On my most recent trip to South America (Bolivia and Brazil), I went to two locales where Kingfishers are readily observed – Rio Beni and Madidi National Park of Bolivia’s Amazon Basin, and the Pantanal, a very large expanse of marshlands located in western Brazil.
Funny thing - along Rio Beni, I saw only one Kingfisher – I believe it was a Amazon Kingfisher - however while I was staying in the Pantanal, the Kingfishers - in particular the Ringed Kingfisher - was by far the most commonly seen bird along the river. I guess you could say they were so common that they were a dime a dozen. They are very vocal birds, and when disturbed they will often take flight across the river.
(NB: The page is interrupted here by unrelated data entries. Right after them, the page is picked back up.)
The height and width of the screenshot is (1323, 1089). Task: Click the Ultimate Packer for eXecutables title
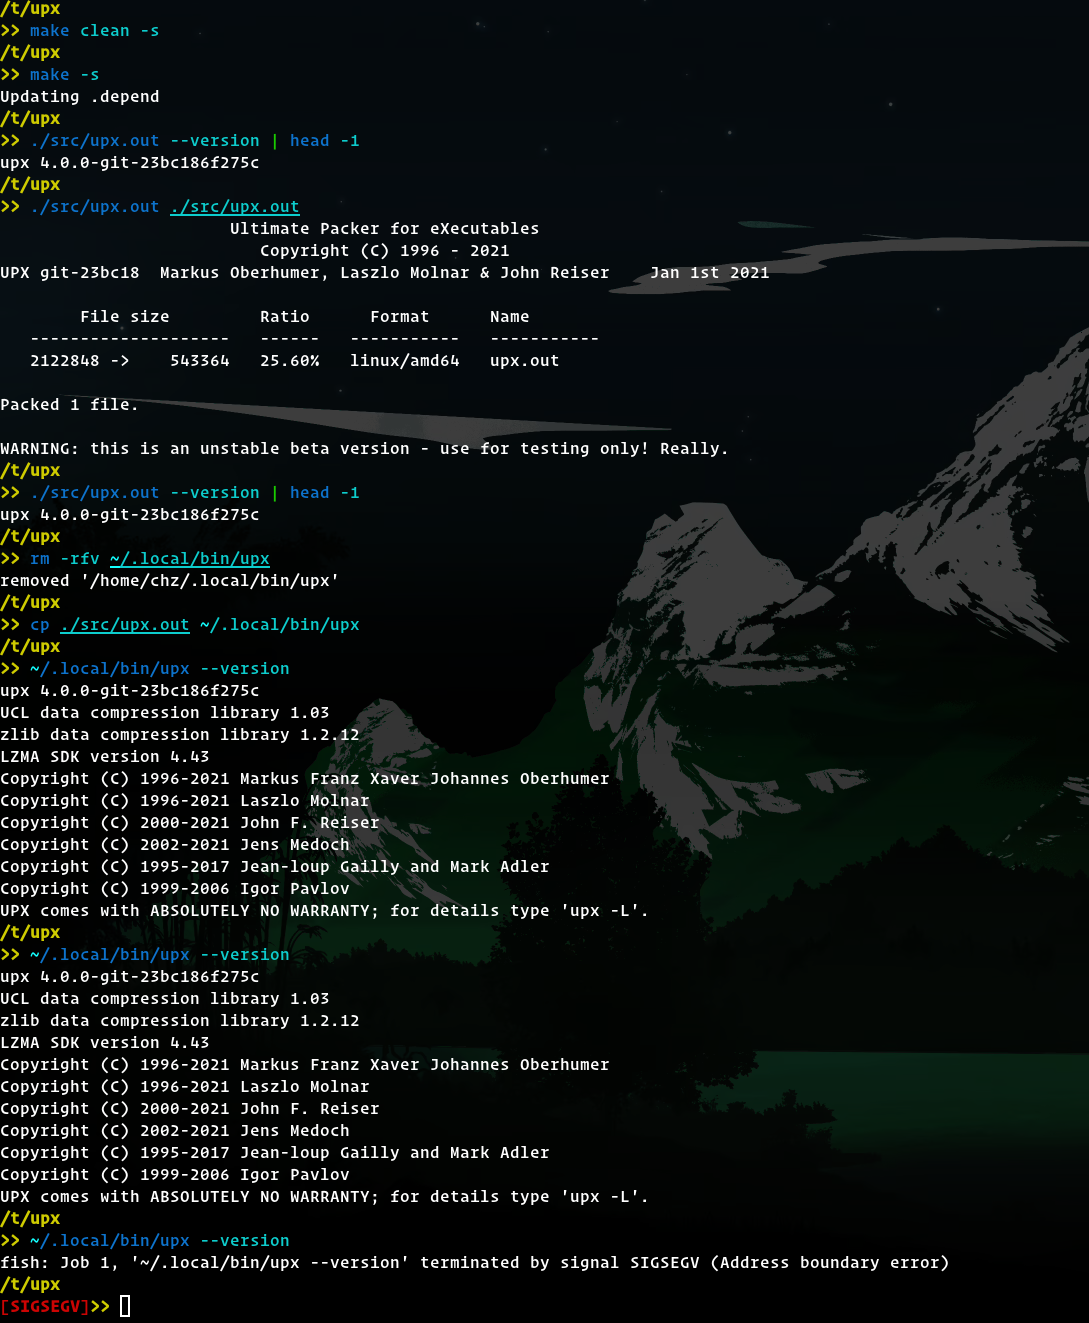coord(384,228)
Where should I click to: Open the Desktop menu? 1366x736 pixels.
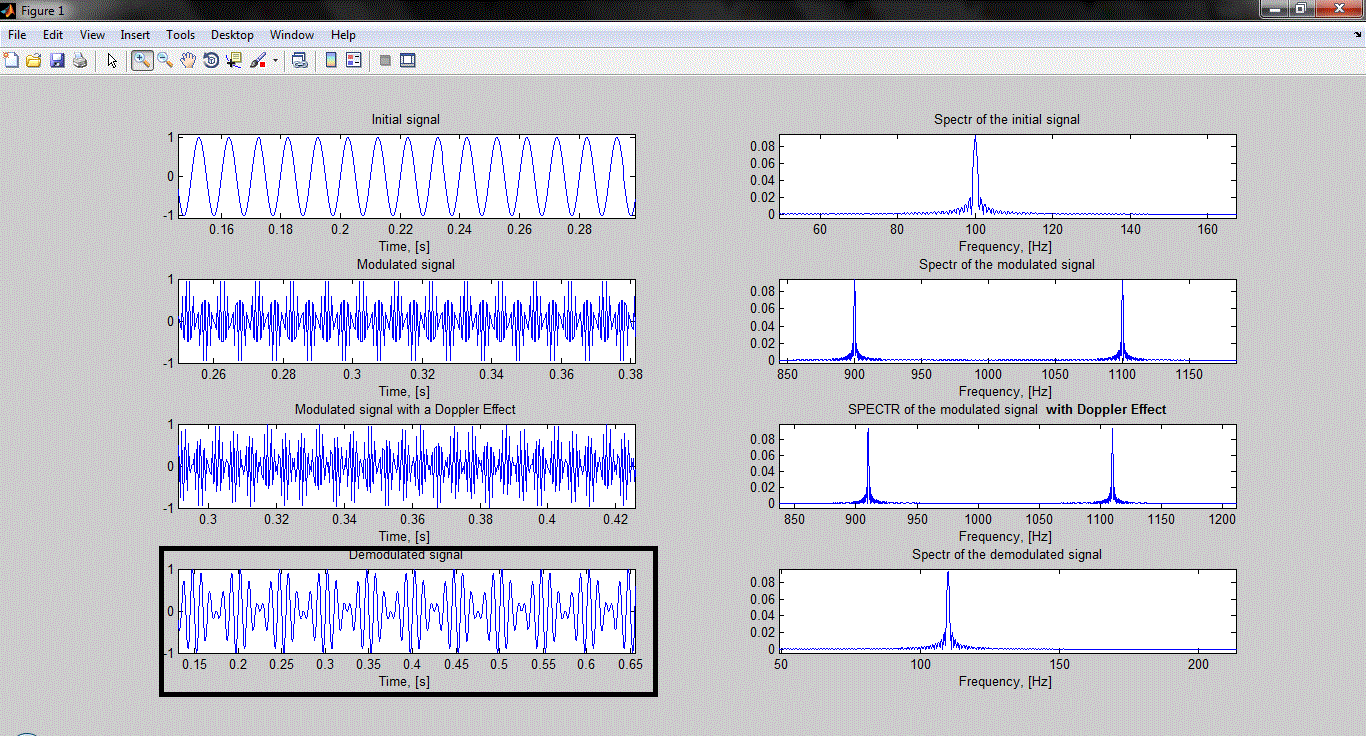[x=232, y=35]
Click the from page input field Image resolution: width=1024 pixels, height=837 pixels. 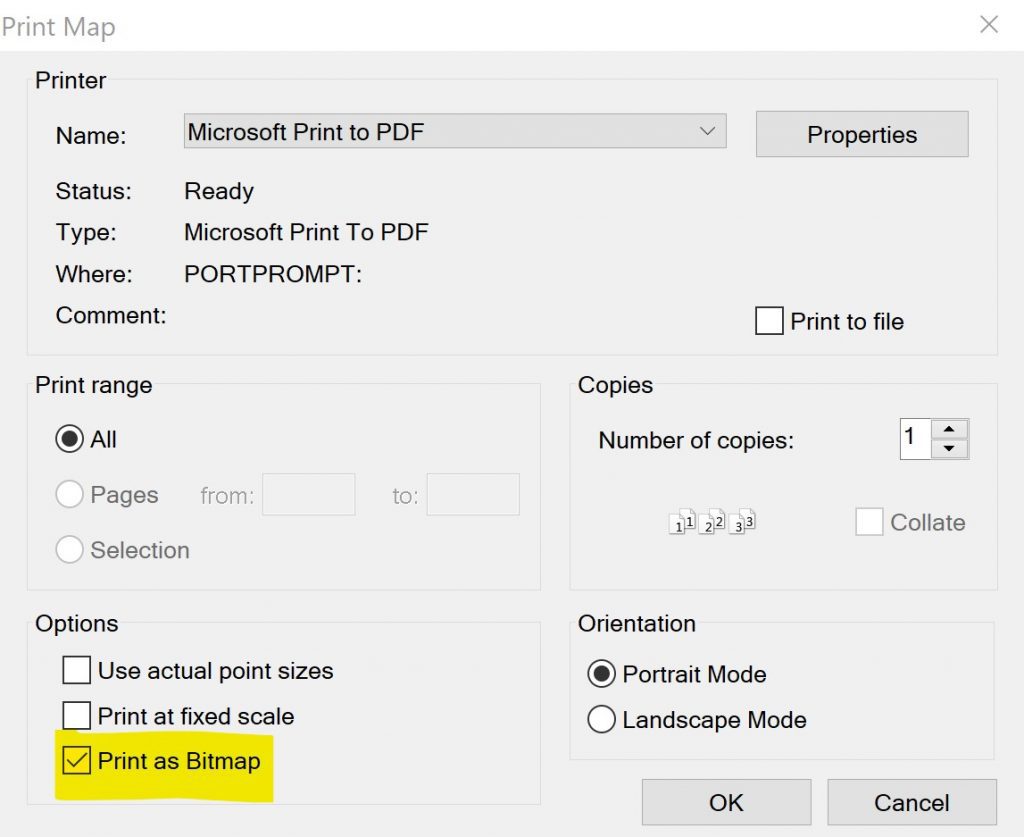[308, 494]
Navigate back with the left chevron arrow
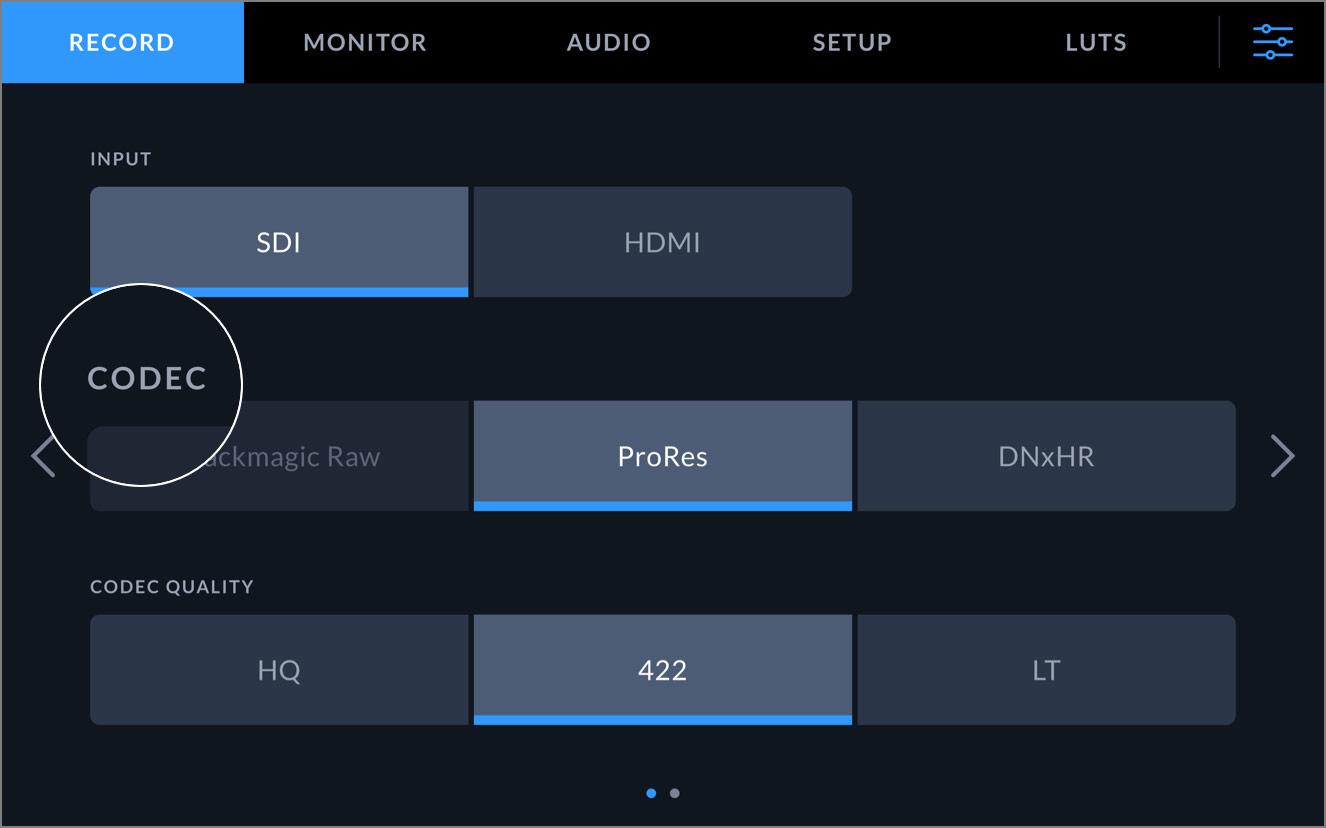 pos(45,455)
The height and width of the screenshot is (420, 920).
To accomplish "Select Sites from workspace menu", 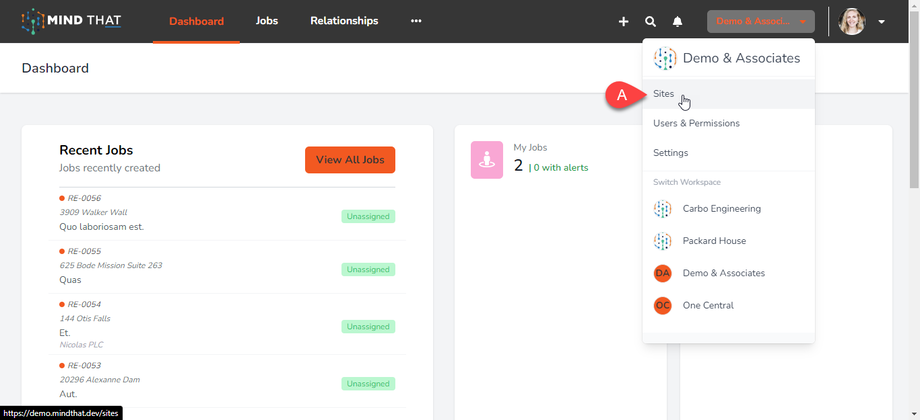I will point(664,94).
I would have liked the tour guide to just park the motorboat somewhere not far from the river bank and just sit there quietly for an hour or so, where I could watch the Kingfishers go fishing. They are so fun to watch.
Truly one of the most memorable highlights of my trip happened while staying in the Pantanal. My tour guide took me out on a late night boat ride along the Rio Miranda. Shining his high beam searchlight across the riverbank, apparently he spotted some creature in the trees. As he quietly parked the boat near the riverbank, he pointed with his flash flight - on low beam of course - into the tree canopy. Lo and behold, I saw a Amazon Kingfisher sleeping on a tree branch about 8 feet from the ground level.
The creature was truly startled from his slumber by the two human intruders, and he made a quick beeline into the nearby bushes. The memory is absolutely priceless!